(Given text)

# # # # #

Pax Arcana
The worst parts of our accelerating economic depression are pretty obvious — joblessness, retirement insecurity, loss of national confidence, eating sawdust pancakes, etc… But there are bright spots, if only you look hard enough. For one thing, it gives us a sterling opportunity to BLAME THE SHIT OUT OF SOMEBODY for our misfortune. Lord knows we love a good scapegoating in these parts.
Narrowing the list of suspects has proven difficult, however. First there were the predatory lenders, then the idiots who borrowed beyond their means, then the investment banking community that threw caution to the wind and let it ride on risky investments, then the regulators for failing to stop the nonsense before it got this far.
Unfortunately it’s really difficult to scapegoat a diverse and faceless crowd, so we looked for individual people to pin the blame on. Bernie Madoff worked for a while, but too many of the people he ripped off were seen as high rollers in an exclusive club — and let’s face it, they can go fuck themselves. Alan Greenspan was a popular target, too, but then he taught Luke to lift the X-Wing out of the muck in the Dagobah System and we forgave him.
Thankfully, Wired has found us another guy to blame. Now, I don’t want to get too excited here, but this guy might be perfect. For one thing, he’s Chinese, and you know how they are. Also, he’s a mathematician, and like most right-thinking Americans I have long distrusted anyone who tries to rearrange the numbers that God himself has put in order.
Meet David X. Li:
In 2000, while working at JPMorgan Chase, Li published a paper in The Journal of Fixed Income titled “On Default Correlation: A Copula Function Approach.” (In statistics, a copula is used to couple the behavior of two or more variables.) Using some relatively simple math—by Wall Street standards, anyway—Li came up with an ingenious way to model default correlation without even looking at historical default data. Instead, he used market data about the prices of instruments known as credit default swaps.
The breakthrough of Li’s formula is that instead of modeling default correlation based on historical data of defaults (they were too rare to gather much data), he pegged correlation to historical price data. Wired says the flaw in this plan was that it assumed the market could accurately price the risk of default:
The effect on the securitization market was electric. Armed with Li’s formula, Wall Street’s quants saw a new world of possibilities. And the first thing they did was start creating a huge number of brand-new triple-A securities. Using Li’s copula approach meant that ratings agencies like Moody’s—or anybody wanting to model the risk of a tranche—no longer needed to puzzle over the underlying securities. All they needed was that correlation number, and out would come a rating telling them how safe or risky the tranche was.
As a result, just about anything could be bundled and turned into a triple-A bond—corporate bonds, bank loans, mortgage-backed securities, whatever you liked. The consequent pools were often known as collateralized debt obligations, or CDOs. You could tranche that pool and create a triple-A security even if none of the components were themselves triple-A. You could even take lower-rated tranches of other CDOs, put them in a pool, and tranche them—an instrument known as a CDO-squared, which at that point was so far removed from any actual underlying bond or loan or mortgage that no one really had a clue what it included. But it didn’t matter. All you needed was Li’s copula function.

# # # # #

(Given material)
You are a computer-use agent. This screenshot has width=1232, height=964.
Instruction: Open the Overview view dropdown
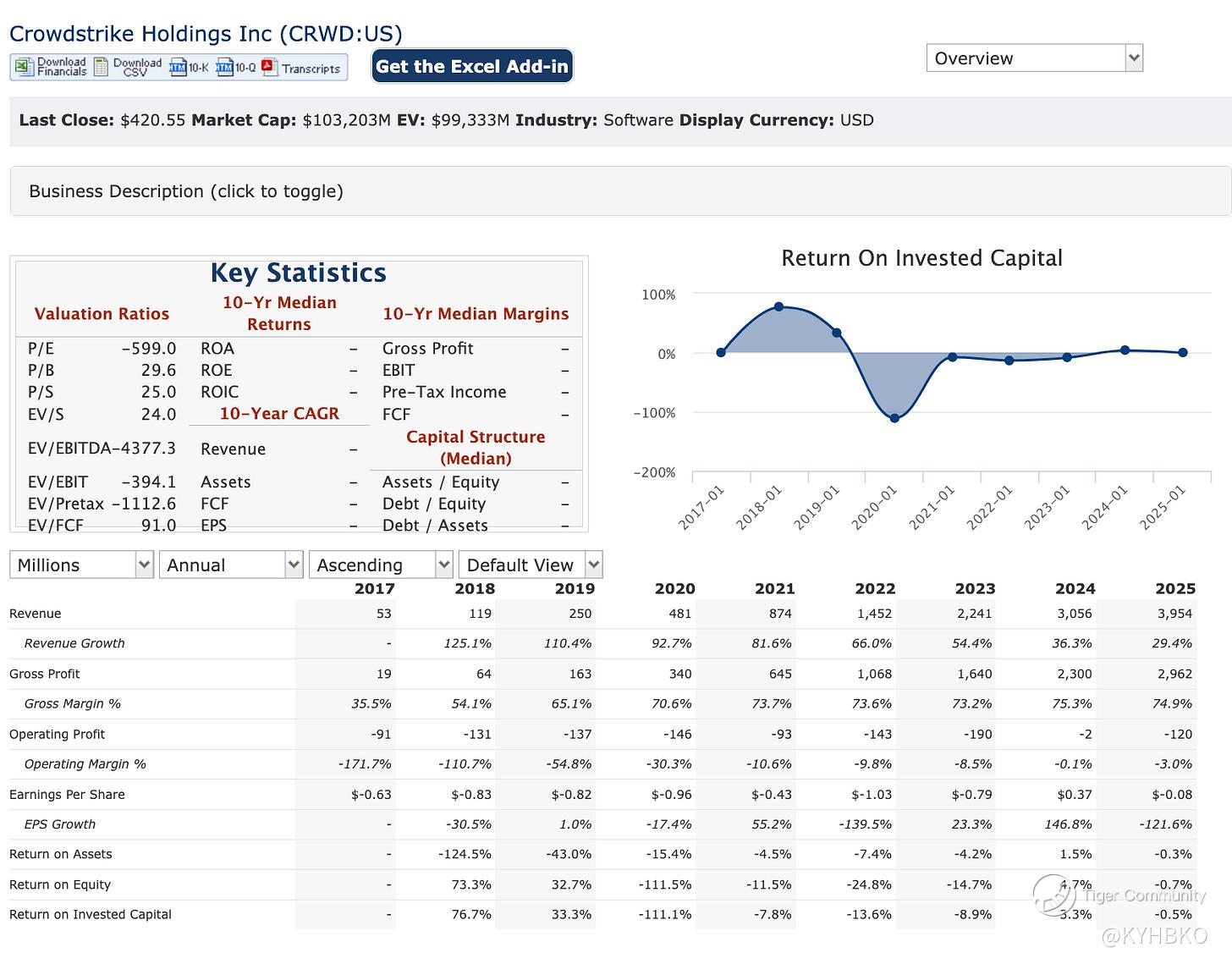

# # # # #

(What this task involves) Please decide whether each statement agrees with the post about David X. Li, answering yes or no and quoting the words from the post that decide it: (a) Li published his paper in 2000 while working at JPMorgan Chase. (b) Li's model of default correlation was built on historical default data. (c) A CDO-squared is made by pooling and tranching lower-rated tranches of other CDOs. The material isn't needed here.

(Written response)
(a) Yes: "In 2000, while working at JPMorgan Chase, Li published a paper in The Journal of Fixed Income"
(b) No: "Li came up with an ingenious way to model default correlation without even looking at historical default data."
(c) Yes: "You could even take lower-rated tranches of other CDOs, put them in a pool, and tranche them—an instrument known as a CDO-squared"